---------- Dataset entries

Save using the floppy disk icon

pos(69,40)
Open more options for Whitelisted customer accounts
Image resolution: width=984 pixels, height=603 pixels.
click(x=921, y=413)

--------------------
---------- Dataset entries

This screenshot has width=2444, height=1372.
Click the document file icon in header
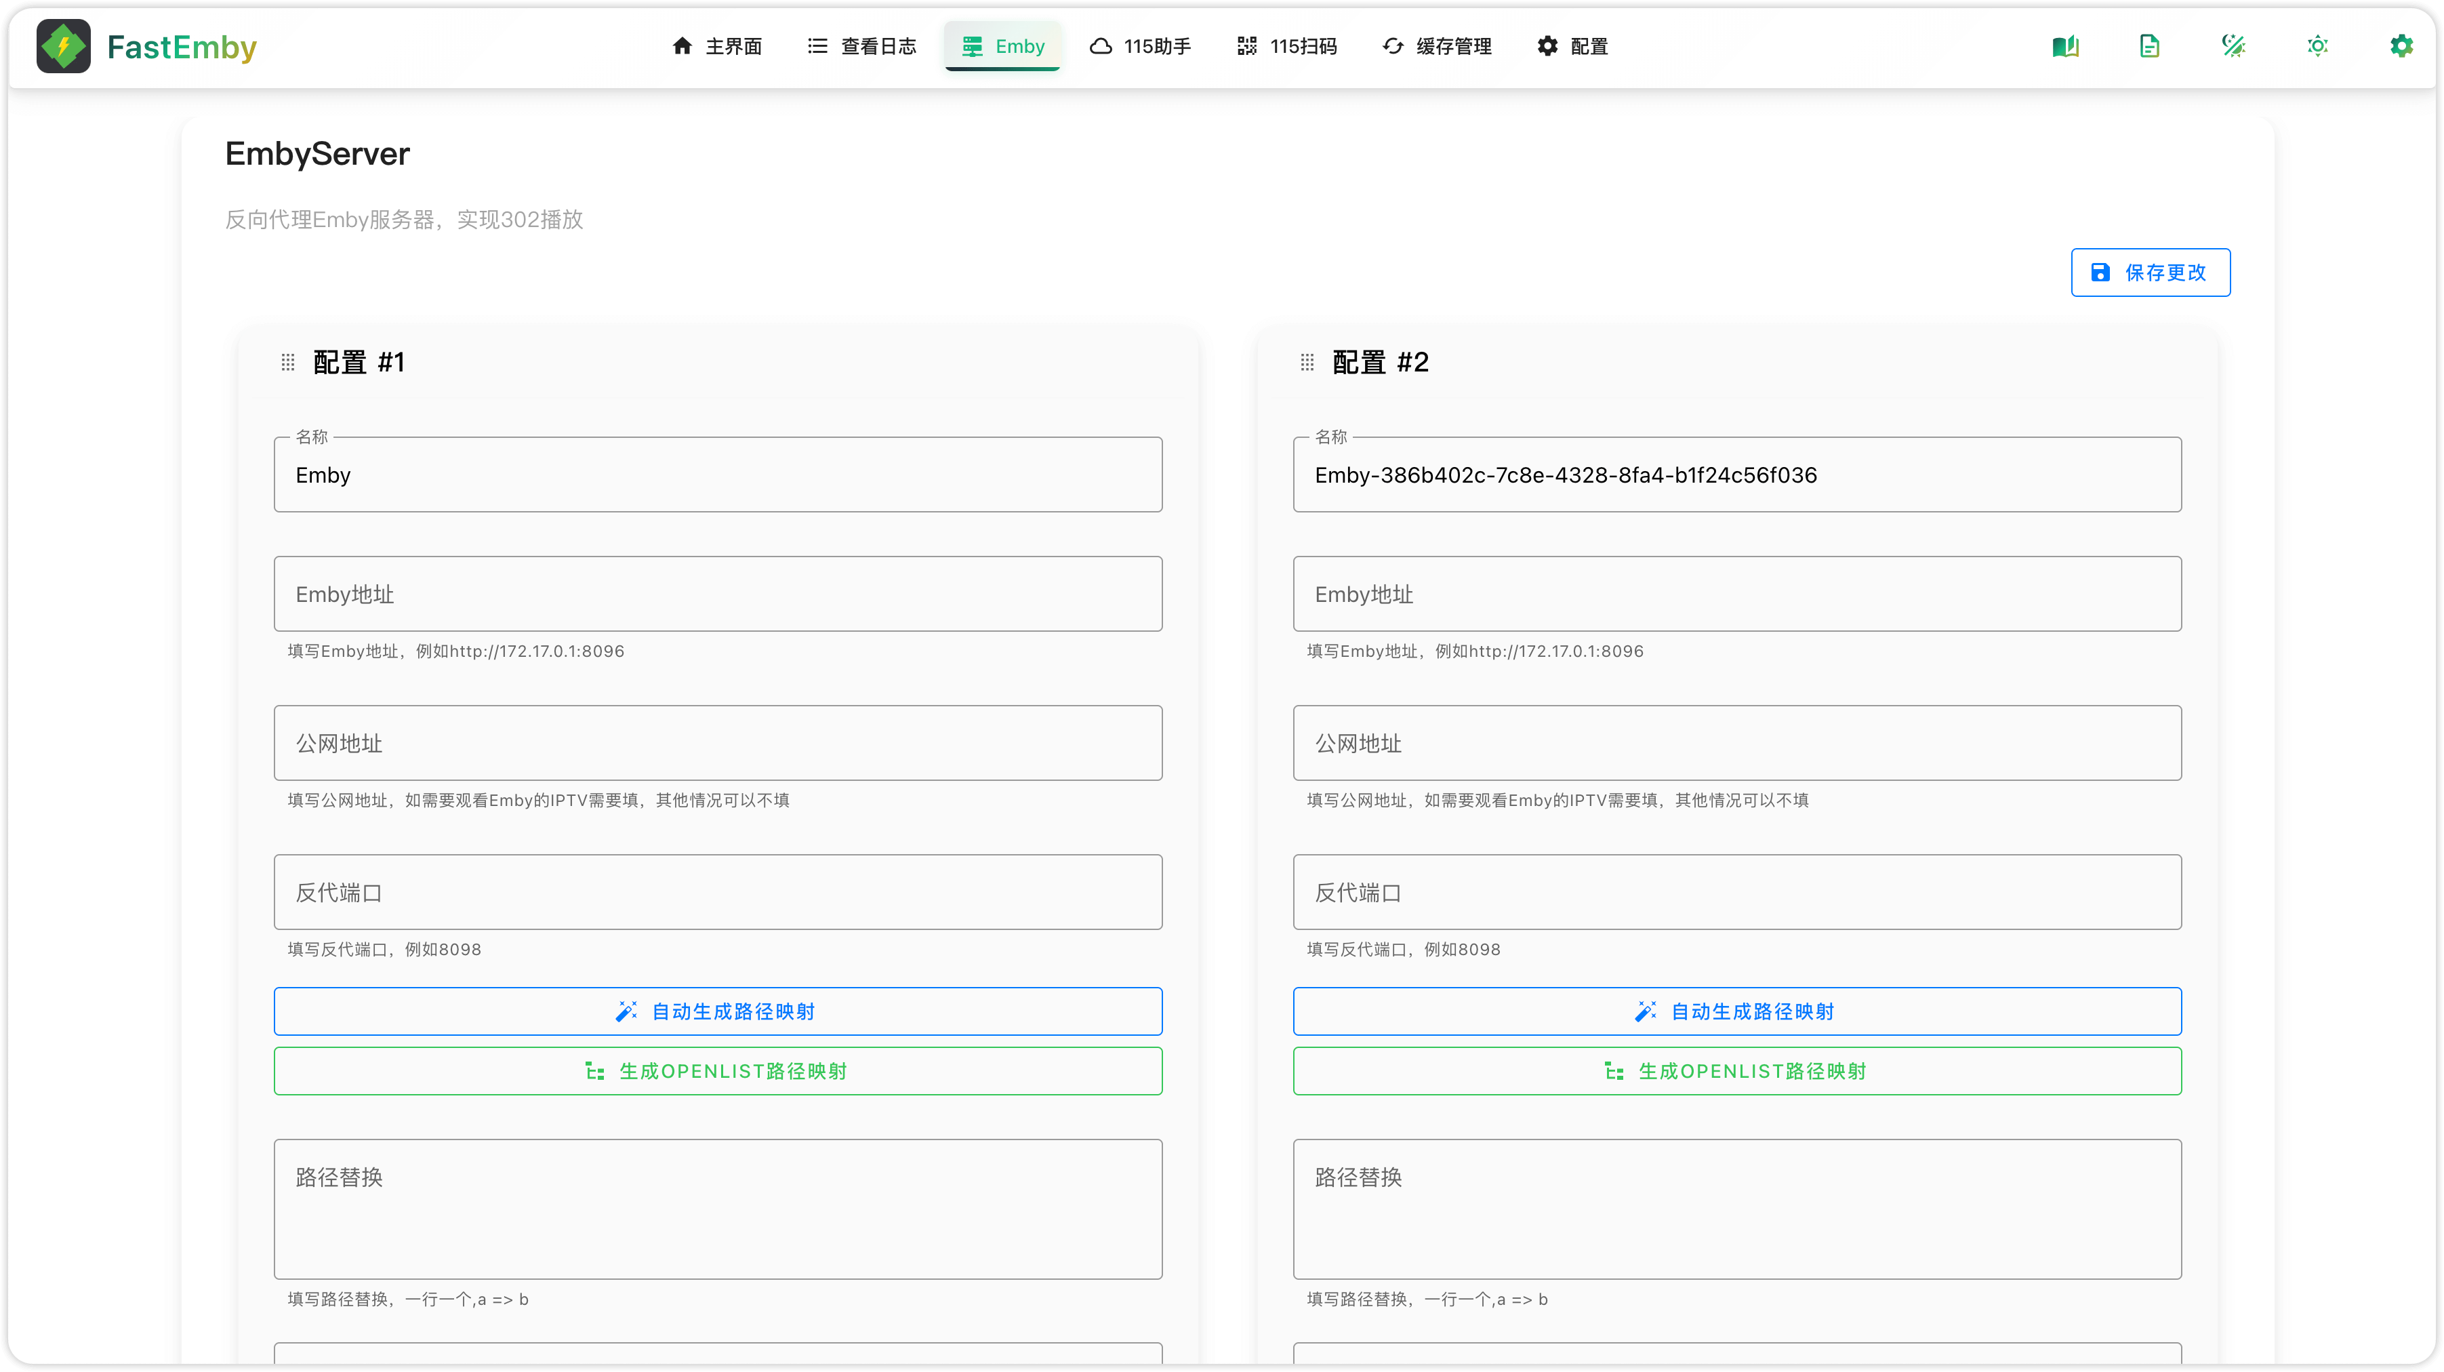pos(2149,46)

--------------------

▶ Written task:
Rewrite the rows in the part that opens with the line containing "This screenshot has width=2444, height=1372." and closes with the line containing "pos(2149,46)", requests included, adjusting every coordinate in the answers by -107. Leave the pictures out of your output.

▶ Result for this task:
This screenshot has width=2444, height=1372.
Click the document file icon in header
pos(2042,-61)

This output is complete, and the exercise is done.